Book Very Like a Whale

Download or read book Very Like a Whale written by Edward M. White and published by University Press of Colorado. This book was released on 2015-03-15 with total page 211 pages. Available in PDF, EPUB and Kindle. Book excerpt: Winner of the 2015 CPTSC Award for Excellence in Program Assessment Written for those who design, redesign, and assess writing programs, Very Like a Whale is an intensive discussion of writing program assessment issues. Taking its title from Hamlet, the book explores the multifaceted forces that shape writing programs and the central role these programs can and should play in defining college education. Given the new era of assessment in higher education, writing programs must provide valid evidence that they are serving students, instructors, administrators, alumni, accreditors, and policymakers.
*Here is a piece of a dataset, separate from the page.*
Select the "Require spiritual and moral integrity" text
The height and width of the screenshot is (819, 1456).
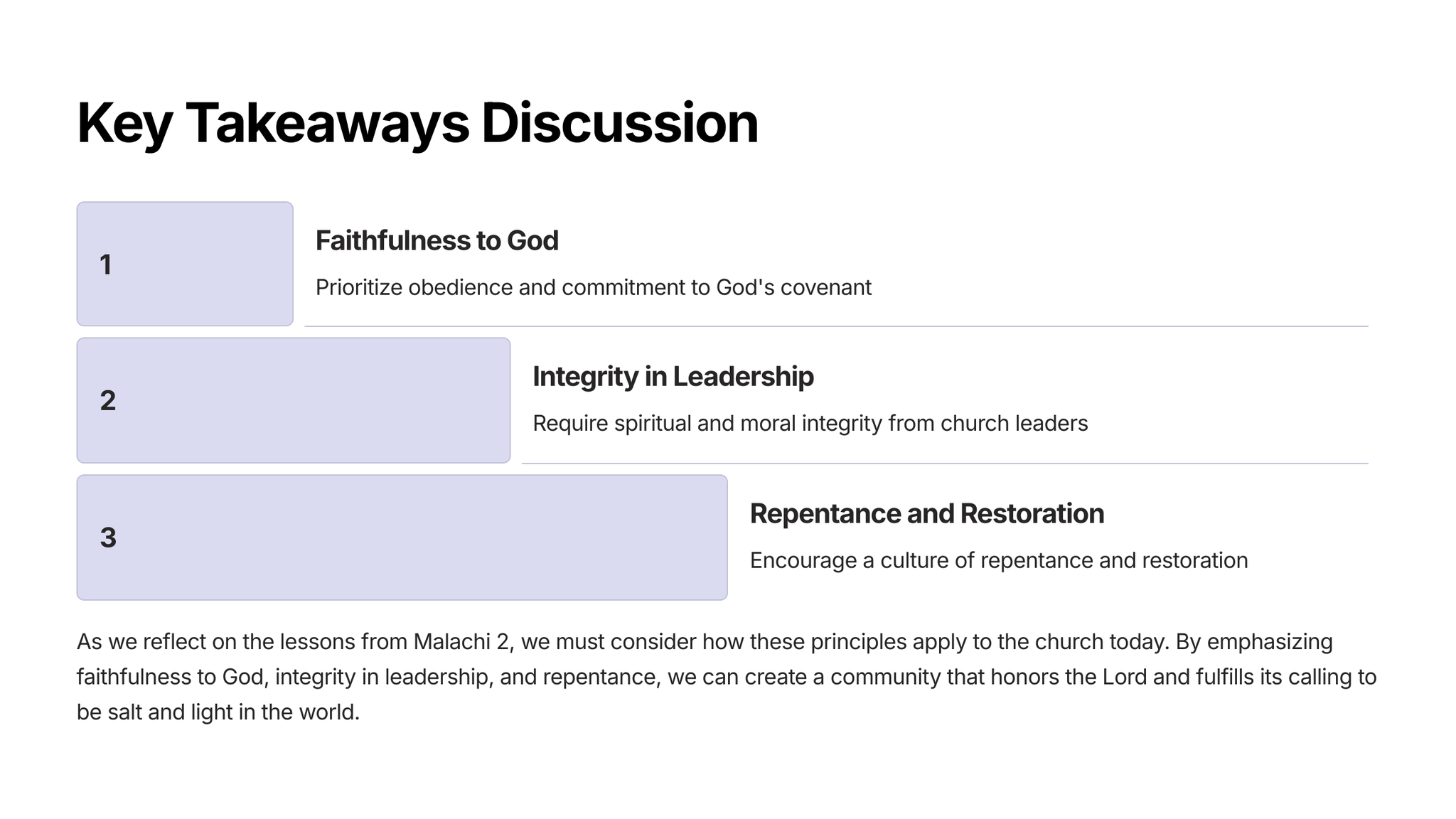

This book introduces new conceptualizations associated with assessment, making them clear and available to those in the profession of rhetoric and composition/writing studies. It also offers strategies that aid in gathering information about the relative success of a writing program in achieving its identified goals. Philosophically and historically aligned with quantitative approaches, White, Elliot, and Peckham use case study and best-practice scholarship to demonstrate the applicability of their innovative approach, termed Design for Assessment (DFA). Well grounded in assessment theory, Very Like a Whale will be of practical use to new and seasoned writing program administrators alike, as well as to any educator involved with the accreditation process.